(Records drawn from a dataset)
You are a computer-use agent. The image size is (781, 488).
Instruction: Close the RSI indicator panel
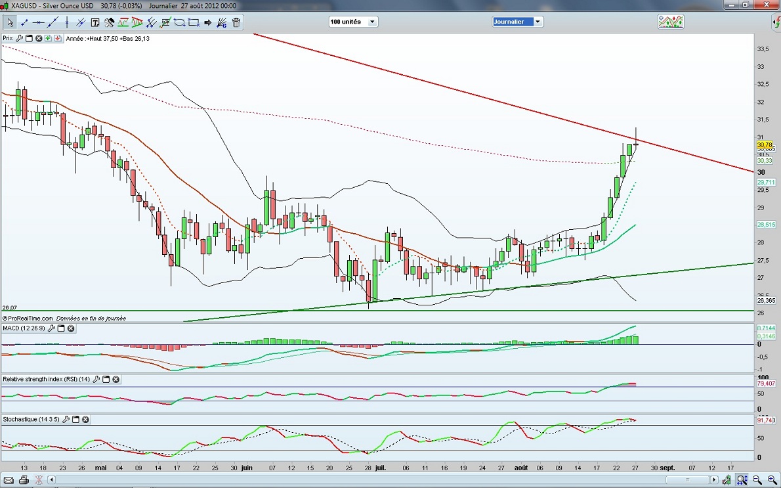116,380
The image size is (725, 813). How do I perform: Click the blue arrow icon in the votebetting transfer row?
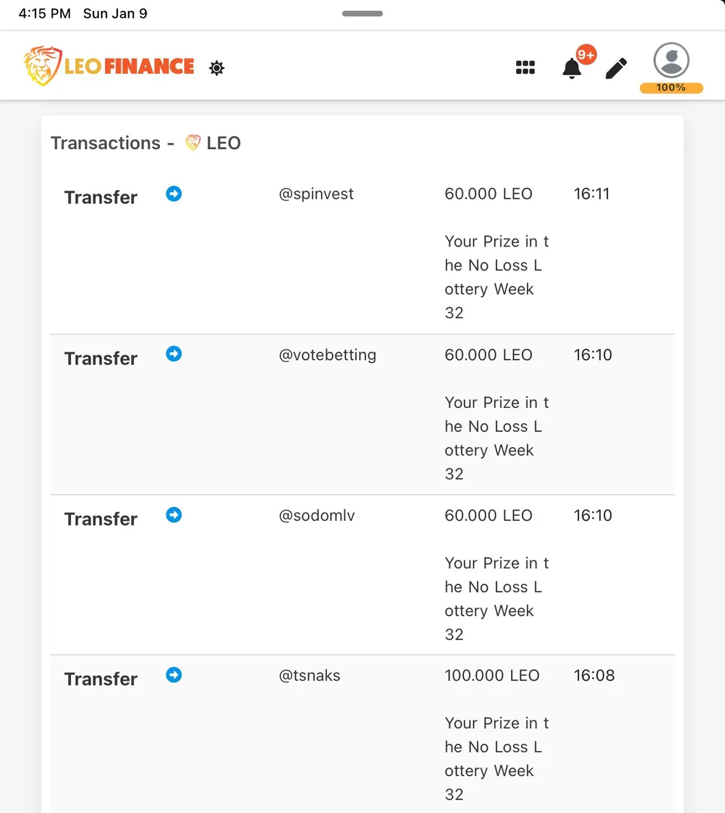174,354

» Assigned task
Print the records again exactly, without the pictures.

» Reply to the exercise
You are a computer-use agent. The image size is (781, 488).
Instruction: Close the RSI indicator panel
116,380
The image size is (725, 813). How do I perform: Click the blue arrow icon in the votebetting transfer row?
174,354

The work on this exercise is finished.